Our website's front page – ground zero for key branding messages – saves its largest font for this tag line: "Public Powered Cancer Research."

The term Public powered recognizes that our trials are supported with public funds – taxpayer funds – but it also acknowledges that the public powers our trials by volunteering as trial participants. 

These facts both allow and oblige us to conduct cancer research in service of the public good, rather than in service of a stock price or some shareholders’ dividends. We tackle important research questions that don’t necessarily come with a direct financial incentive, and, as a rule, our publicly funded trials meet critical needs not likely to be studied through industry research alone.

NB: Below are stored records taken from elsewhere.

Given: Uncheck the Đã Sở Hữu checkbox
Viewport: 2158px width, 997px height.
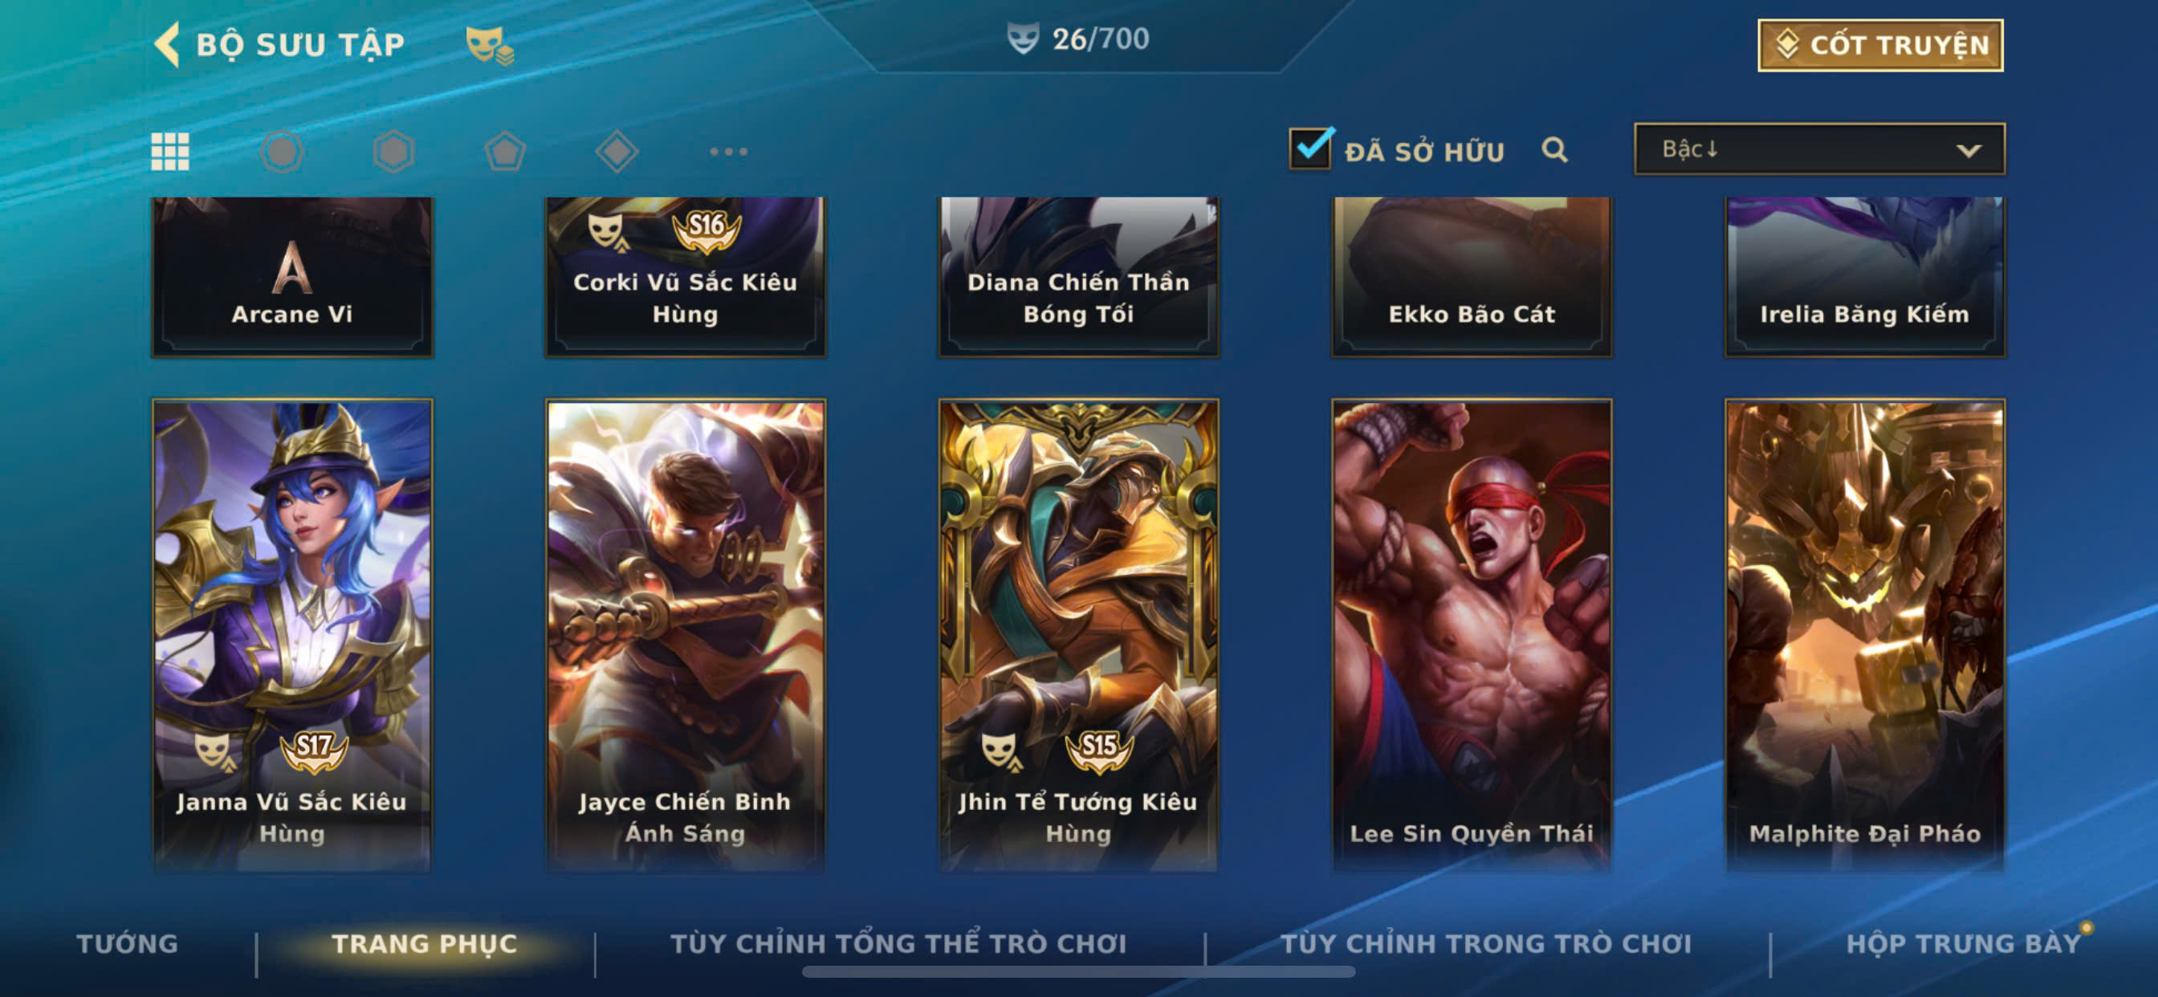Looking at the screenshot, I should pyautogui.click(x=1310, y=148).
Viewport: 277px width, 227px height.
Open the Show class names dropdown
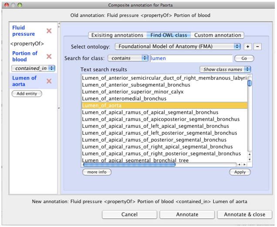point(226,70)

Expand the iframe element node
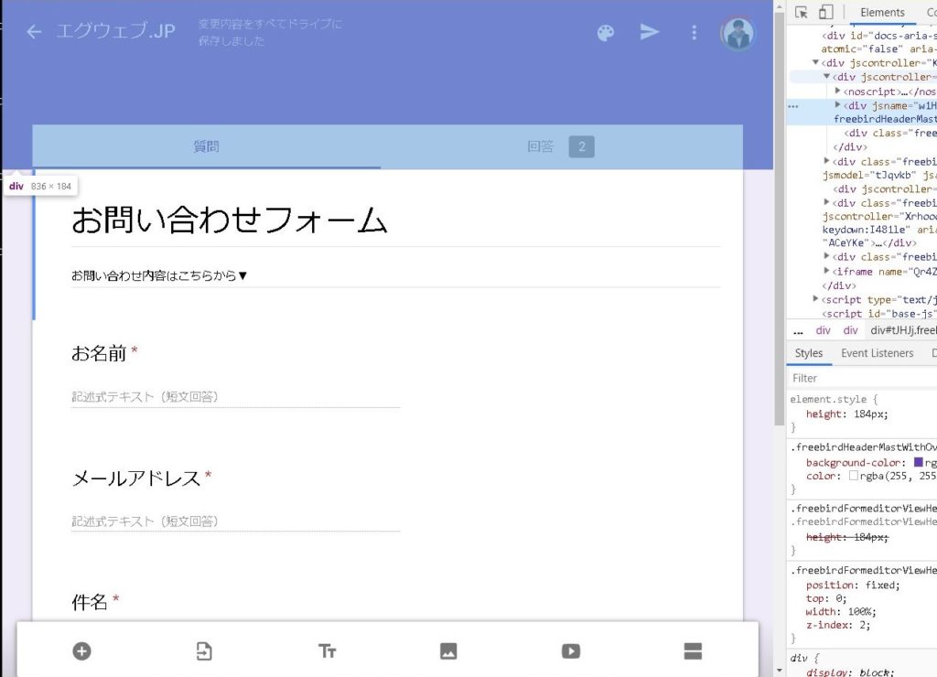[x=828, y=272]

Those trials (and needs) tend to fall into the following categories (with appropriate examples):

  • Studies testing therapies that mix treatment modalities – such as drugs, radiation, and surgery
    Our S1931 asks whether patients with advanced kidney cancer who get immunotherapy also benefit from surgery, while S1914, run in collaboration with our colleagues at NRG Oncology, tests whether adding atezolizumab to standard stereotactic body radiation therapy can extend overall survival in patients with inoperable non-small cell lung cancer.
  • Studies testing non-drug treatment modalities
    Trial S1011 reported final results at ASCO last summer, finding that in patients undergoing radical cystectomy for muscle-invasive bladder cancer, an extended lymphadenectomy offered no survival benefit over a standard lymphadenectomy but did come with greater risks. And S1316 reported later in the year that among patients with advanced cancer who developed a malignant bowel obstruction, those who had surgery tended to have a better quality of life than those who did not.
  • Studies to alleviate patients’ symptoms – including symptoms caused by cancer treatments – and improve their quality of life
    Our recently activated S2205 ICE COMPRESS trial aims at this. It tests limb cooling and compression as tools to reduce the peripheral neuropathy many patients experience after treatment with taxane-based chemotherapy. Study S2010 tests whether active monitoring of patients’ symptoms between clinic visits can better control those symptoms and make patients more likely to remain on endocrine therapy.
  • Studies to optimize – often de-escalate – treatment dose and duration, which can reduce toxicities for patients
    We recently launched S2212, the SCARLET trial, which asks whether anthracyclines (which often trail long-term cardiotoxicity in their wake) can be dropped from a standard treatment regimen for early-stage triple negative breast cancer. S1827 tests whether prophylactic cranial irradiation – a standard for reducing the risk of brain metastases in patients who have been treated for small-cell lung cancer – can be skipped with regular MRI surveillance, preserving cognitive functioning in patients without sacrificing overall survival.
  • Trials that test drug combinations from multiple companies
    We have too many of these trials to list, but a model for doing this on a large scale, bringing many companies and other organizations to the table to power clinical trials, is Lung-MAP. This master protocol has partnered with 14 pharma companies, often testing combinations of agents, in 18 sub-studies thus far, with more coming soon.
  • Cancer prevention studies
    Our 800-pound gorillas in this realm were the SELECT and PCPT trials, but we continue to do important prevention studies on a more modest scale. The S0820 PACES study, which closed to accrual recently, is testing whether a combination of two drugs can reduce the recurrence of adenomas and the incidence of secondary colorectal cancers. The S1904 MiCHOICE trial is testing web-based decision support tools – for both patients and providers – to help women at high risk of breast cancer make informed decisions, in partnership with their health care providers, about starting chemoprevention.
  • Studies of strategies to improve the delivery of cancer care to patients
    One study doing this is S1703, which tracks changes in levels of certain tumor markers in blood serum as a means of monitoring disease in patients with breast cancer. The trial compares this strategy to the usual monitoring approach of regular imaging, an approach that can instill regular “scanxiety” in many patients. Our S2108CD trial is testing whether using a centralized genomic tumor board, in conjunction with enhanced educational content, can bring genome-informed care to more patients with cancer, to improve care and reduce health care disparities.
  • Trials in rare cancers with small patient populations
    S1609 (DART) will be our go-to example in this category for years to come– a basket trial that enrolled almost 800 patients with 53 types of rare tumors and that continues to change treatment guidelines. The size of the NCI National Clinical Trials Network, a key to the success of the DART trial, will also be key to reaching the accrual goal in the S2012 rare cancer trial – 189 patients with poorly differentiated extrapulmonary small-cell neuroendocrine carcinomas.

These categories (which are by no means comprehensive) are largely populated by trials conducted with public or foundation funding, including those run by other groups in the NCI’s National Clinical Trials Network. 

I am proud to chair a group which tries to improve the lives of our patients through such a broad research program.